Donc ici pas de recherches fatales d'une hypothétique
Eldorado ni de jungle peuplée de dangers, juste une bonne formation néerlandaise nommée
Komatsu. Née en 2010 à Eindhoven autour Mo Truijens (guitare, chant) et Martjin Mansvelders (basse), le groupe va connaître publier un EP et 3 albums tout en connaissant quelques changements de line-up (batterie surtout). Renforcé par l'arrivée de Mathijs Bodt (guitare) et du nouveau frappeur Jos Roosen, les voilà prêts à présenter leur nouvelle galette en ce début 2021, "
Rose of Jericho".
Tout comme la selaginella lepidophylla (nom scientifique de la "rose" de
Jericho), la musique de
Komatsu s'épanouit dans les déserts arides et connaît plusieurs incarnations différentes. On y trouve celle bien stoner/sludge sur les affriolantes "Solitary Cage"et "
Blood Moon", morceaux au riffing tranchant et où la voix juste de Truijens se montre agressive. Un côté bluesy pêchu vient enrober "Son of Sam", renvoyant aux déambulations meurtrières de David Berkowitz par une habile construction mélodique. Du blues encore la plus apaisée "
Blackbird", qui dispense un groove sexy qui réveille (essaye plutôt héhé) le Travolta qui sommeille en chacun de nous.
Contrebalançant cette débauche d'énergie tellurique, les Néerlandais se parent des oripeaux heavy psych en plaçant judicieusement quelques titres planants tels "The Suit" ou la magistrale "Call of the Wolves" aux belles lignes mélodiques de guitare. À noter aussi le travail de voix judicieux de Truijsens qui, malgré une tessiture limité, sait parfaitement poser ses lignes vocales avec efficacité.
Soulignons aussi le cachet progressif du titre instrumental éponyme, où la ligne de basse en boucle fait penser à la musique du générique de "
Stranger Things". Un morceau qui, comme la série, laisse peu à peu rentrer la terreur grâce à de grosses guitares saturées tout en passant par différents strates musicales (tout comme la plante citée plus haut et ornant l'artwork, capable de se régénérer après une longue déshydratation). La pièce finale "Om", provenant du même tonneau, joue plutôt sur l'alternance entre parties nerveuses où résonne un mantra chanté en boucle et parties aériennes propices à l'apaisement. Un beau résumé des qualités de cet album.
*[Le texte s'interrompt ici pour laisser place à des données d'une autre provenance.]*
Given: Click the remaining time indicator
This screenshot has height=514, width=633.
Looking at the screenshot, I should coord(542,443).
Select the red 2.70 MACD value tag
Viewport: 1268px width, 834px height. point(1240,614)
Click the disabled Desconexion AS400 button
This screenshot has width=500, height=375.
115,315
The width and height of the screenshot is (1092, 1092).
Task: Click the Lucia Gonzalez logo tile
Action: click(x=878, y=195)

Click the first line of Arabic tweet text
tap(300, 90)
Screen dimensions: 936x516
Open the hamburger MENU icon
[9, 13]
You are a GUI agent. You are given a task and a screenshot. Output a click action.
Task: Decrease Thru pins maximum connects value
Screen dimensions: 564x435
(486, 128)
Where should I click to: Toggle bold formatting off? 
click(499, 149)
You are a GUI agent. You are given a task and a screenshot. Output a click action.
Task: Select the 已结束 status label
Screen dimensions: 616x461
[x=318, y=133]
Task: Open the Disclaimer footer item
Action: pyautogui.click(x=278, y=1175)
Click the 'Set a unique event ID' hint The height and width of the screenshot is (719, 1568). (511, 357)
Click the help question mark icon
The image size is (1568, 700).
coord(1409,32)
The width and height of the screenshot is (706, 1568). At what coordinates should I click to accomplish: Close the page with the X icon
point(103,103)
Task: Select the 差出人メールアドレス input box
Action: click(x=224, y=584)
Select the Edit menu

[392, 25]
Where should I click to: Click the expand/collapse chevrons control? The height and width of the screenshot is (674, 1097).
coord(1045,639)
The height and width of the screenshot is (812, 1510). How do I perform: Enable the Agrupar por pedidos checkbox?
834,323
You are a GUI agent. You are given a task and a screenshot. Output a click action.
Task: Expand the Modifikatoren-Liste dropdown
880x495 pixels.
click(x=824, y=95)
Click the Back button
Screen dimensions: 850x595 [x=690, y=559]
À l'image des engins de chantier japonais du même nom,
Komatsu s'offre un beau terrassement sonore dû aux travaux de Peter van Elderen (enregistrement, mixage) et Pieter Kloos (mastering). Le son est bien équilibré entre les instruments et la coloration métallique sonne naturelle.
Intégrant avec ce "
Rose of Jericho" une autre équipe italienne de poids, Heavy Psych Sounds,
Komatsu se fend ici d'un bien bon album en ce début 2021. Preuve concrète de la surprenante richesse de la scène stoner européenne dont je ne cesse de découvrir les ramifications. Reste à espérer que, telle cette plante du désert étonnante, des jours meilleurs attendent la scène musicale dans un avenir proche.